Now solve for $$S$$,

$S = \frac{a - ar^{n+1}}{1-r}$

This is the formula for the sum of a finite geometric series. In an infinite geometric series, $$n \rightarrow \infty$$, so we will take the limit:

$S = \lim_{n \rightarrow \infty} \frac{a - ar^{n+1}}{1-r}$

Make the assumption that $$-1 \lt r \lt 1$$ (if not, the series will not converge but rather will go into infinity). As $$n \rightarrow \infty$$, $$r^{n+1} \rightarrow 0$$, so our equation becomes:

$S = \frac{a}{1-r}$

A series only converges, meaning there is a finite sum, if $$-1\lt r \lt 1$$. If $$r \le -1$$ or $$r \ge 1$$, the series diverges and goes to $$\pm \infty$$.

## Proving Cooperation Can Be Rational

For ease of presentation, we’ll use the following ordinal payoff matrix for our calculations. Again, higher values mean better outcomes for the players. #### Grim Trigger

We can set up a formula to find each prisoner’s score based on the above matrix. We will base the future values off of some discount factor, $$\delta$$, which is a term used to “discount” the future values of a given payoff. It can range between 0 and 1, where a higher $$\delta$$ means the player puts more value on later returns compared to a lower $$\delta$$. The sum of payoffs after two rounds will be:

$S = x + x\delta$ where round 2’s payoff is discounted by the factor $$\delta$$. If we think of $$\delta$$ as the likelihood that the game will be played again, then, by multiplying the two independent probabilities, the discount factor in the third round will be $$\delta \times \delta = \delta^2$$.

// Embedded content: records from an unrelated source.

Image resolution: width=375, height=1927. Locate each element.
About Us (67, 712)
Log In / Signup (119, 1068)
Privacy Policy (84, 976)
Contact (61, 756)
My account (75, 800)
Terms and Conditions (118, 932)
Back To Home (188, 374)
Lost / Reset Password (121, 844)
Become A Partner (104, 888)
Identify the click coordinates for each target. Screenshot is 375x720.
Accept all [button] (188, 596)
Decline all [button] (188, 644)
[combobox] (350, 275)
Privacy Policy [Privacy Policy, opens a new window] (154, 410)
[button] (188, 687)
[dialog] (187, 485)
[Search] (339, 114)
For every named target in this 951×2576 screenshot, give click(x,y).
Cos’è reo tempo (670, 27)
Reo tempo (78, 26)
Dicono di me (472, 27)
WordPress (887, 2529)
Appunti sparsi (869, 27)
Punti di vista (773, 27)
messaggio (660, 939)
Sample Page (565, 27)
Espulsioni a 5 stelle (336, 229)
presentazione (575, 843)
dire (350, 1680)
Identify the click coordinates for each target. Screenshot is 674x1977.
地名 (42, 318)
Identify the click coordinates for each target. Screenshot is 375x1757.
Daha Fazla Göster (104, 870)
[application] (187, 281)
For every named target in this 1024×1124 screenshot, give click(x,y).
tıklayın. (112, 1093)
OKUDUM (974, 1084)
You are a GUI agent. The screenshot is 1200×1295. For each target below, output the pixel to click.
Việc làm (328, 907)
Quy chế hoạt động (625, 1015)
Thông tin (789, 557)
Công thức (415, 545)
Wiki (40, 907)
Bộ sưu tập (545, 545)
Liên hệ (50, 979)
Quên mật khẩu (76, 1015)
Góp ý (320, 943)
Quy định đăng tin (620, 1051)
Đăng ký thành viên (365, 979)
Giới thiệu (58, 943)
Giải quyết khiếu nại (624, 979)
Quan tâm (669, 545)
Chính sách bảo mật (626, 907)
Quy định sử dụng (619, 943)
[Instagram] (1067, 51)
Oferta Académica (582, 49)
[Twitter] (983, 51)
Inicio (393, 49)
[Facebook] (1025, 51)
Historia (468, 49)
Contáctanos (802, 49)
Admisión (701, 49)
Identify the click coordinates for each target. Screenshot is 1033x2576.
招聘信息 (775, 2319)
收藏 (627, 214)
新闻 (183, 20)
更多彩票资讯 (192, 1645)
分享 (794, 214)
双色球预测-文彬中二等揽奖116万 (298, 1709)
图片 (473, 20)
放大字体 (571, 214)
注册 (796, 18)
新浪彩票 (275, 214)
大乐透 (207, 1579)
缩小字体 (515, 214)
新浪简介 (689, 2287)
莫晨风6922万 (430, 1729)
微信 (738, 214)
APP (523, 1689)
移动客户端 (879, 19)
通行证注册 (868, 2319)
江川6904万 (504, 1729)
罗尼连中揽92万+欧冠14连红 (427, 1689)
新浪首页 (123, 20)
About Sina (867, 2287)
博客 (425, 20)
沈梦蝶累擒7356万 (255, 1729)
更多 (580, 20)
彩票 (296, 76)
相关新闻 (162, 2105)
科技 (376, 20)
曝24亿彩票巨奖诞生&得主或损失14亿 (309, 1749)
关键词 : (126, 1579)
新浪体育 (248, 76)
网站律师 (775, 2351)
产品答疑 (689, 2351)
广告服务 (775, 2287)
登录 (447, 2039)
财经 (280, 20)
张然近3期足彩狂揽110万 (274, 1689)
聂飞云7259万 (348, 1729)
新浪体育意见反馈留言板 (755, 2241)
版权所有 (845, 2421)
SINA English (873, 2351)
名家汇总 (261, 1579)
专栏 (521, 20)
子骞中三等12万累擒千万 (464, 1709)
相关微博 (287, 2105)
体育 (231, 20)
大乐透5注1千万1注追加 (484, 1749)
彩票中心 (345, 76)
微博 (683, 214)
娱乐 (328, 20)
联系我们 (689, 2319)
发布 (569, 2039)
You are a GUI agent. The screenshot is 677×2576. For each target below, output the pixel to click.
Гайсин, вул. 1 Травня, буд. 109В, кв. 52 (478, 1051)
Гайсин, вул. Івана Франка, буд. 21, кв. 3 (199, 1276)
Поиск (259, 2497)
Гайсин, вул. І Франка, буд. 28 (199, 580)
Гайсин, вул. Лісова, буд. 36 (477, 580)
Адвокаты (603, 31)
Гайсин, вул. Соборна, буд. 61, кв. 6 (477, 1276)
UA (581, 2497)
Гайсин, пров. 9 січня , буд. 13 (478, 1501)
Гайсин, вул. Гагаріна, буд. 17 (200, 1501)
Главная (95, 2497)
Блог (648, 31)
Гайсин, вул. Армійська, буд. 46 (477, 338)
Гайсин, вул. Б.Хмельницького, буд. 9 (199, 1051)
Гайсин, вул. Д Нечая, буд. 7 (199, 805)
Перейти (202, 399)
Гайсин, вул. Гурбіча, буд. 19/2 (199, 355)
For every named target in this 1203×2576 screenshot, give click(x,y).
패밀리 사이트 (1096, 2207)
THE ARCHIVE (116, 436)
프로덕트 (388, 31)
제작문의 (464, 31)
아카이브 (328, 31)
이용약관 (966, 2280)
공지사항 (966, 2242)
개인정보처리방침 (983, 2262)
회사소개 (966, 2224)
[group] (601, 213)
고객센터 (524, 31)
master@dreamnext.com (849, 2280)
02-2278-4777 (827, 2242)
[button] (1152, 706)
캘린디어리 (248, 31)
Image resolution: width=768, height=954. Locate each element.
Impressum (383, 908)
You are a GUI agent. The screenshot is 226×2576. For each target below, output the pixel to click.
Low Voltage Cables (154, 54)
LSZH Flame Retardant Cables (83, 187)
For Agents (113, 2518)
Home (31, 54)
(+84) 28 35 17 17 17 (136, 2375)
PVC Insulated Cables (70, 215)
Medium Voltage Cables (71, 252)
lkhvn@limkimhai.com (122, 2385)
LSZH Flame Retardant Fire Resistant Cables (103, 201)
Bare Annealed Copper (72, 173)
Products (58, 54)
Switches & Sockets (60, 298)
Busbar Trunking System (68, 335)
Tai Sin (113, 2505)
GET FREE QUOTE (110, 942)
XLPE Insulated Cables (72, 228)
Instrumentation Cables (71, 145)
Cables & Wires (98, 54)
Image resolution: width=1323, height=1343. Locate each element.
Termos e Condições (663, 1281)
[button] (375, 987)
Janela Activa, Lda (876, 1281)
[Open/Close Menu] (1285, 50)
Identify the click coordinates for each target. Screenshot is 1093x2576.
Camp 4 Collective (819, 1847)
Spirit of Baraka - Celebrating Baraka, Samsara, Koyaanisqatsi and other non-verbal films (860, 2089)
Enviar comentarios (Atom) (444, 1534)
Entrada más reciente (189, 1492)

$S = x + x\delta + x\delta^2$

Each players’ total payoff $$S$$ in an infinitely repeated game is the following:

$S = x + x\delta + x\delta^2 + x\delta^3 + ...$

which is an infinite geometric series. Based on the results in the prior section, and given that $$0 < \delta < 1$$, this can be rewritten as:

$S = \frac{x}{1-\delta}$

Given cooperation and using the specific values from the payoff matrix above, our equation becomes:

$S = 3 + 3\delta +3\delta^2 +3\delta^3 + ... = \frac{3}{1-\delta}$

We have the formula for cooperation, let’s look at what happens if one of the players defects in the first round:

$S = 4 + 2\delta +2\delta^2 +2\delta^3 + ... = 4 + \frac{2\delta}{1-\delta}$

For cooperation to be possible, it must be beneficial for the players to cooperate. That is,

$\frac{3}{1-\delta} \ge 4 +\frac{2\delta}{1-\delta}$

We can easily solve this with a bit of algebra to find that for any $$\delta \ge 1/2$$, it will be beneficial to cooperate in an infinitely repeated Prisoner’s Dilemma. In other words, given a sufficiently large $$\delta$$, cooperation will be rational.

#### Tit-for-Tat

From the previous example, we found that we can write the sum of the payoffs as:

$S = \frac{x}{1-\delta}$

Tit-for-tat is the strategy in which a player starts by cooperating and then mimics the other player’s choice from the prior round. We need to show that adopting tit-for-tat is superior to defecting. The formula for payoffs under mutual cooperation is the same as before, where x is the equilibrium payoff of 3 for cooperation, so our equation looks like:

$S = 3+ 3\delta +3\delta^2 +3\delta^3 + ... = \frac{3}{1-\delta}$

If one of the prisoners defects in the first round, assuming they are both playing a tit-for-tat strategy, the scores will look like:

$S = 4 + 1 \delta + 4\delta^2 + 1\delta^3 + 4\delta^4+... = \frac{4}{1 - \delta^2} + \frac{\delta}{1-\delta^2}$

For cooperation to be beneficial,

$\frac{3}{1-\delta} \ge \frac{4}{1 - \delta^2} + \frac{\delta}{1-\delta^2}$

Again, we can solve this with some algebra to find that for any $$\delta \ge 1/2$$, this equation holds, and cooperation is possible.

## Conclusion

The upshot is that cooperation can emerge organically even among self-interested actors. That is, cooperation is rational under the right set of circumstances.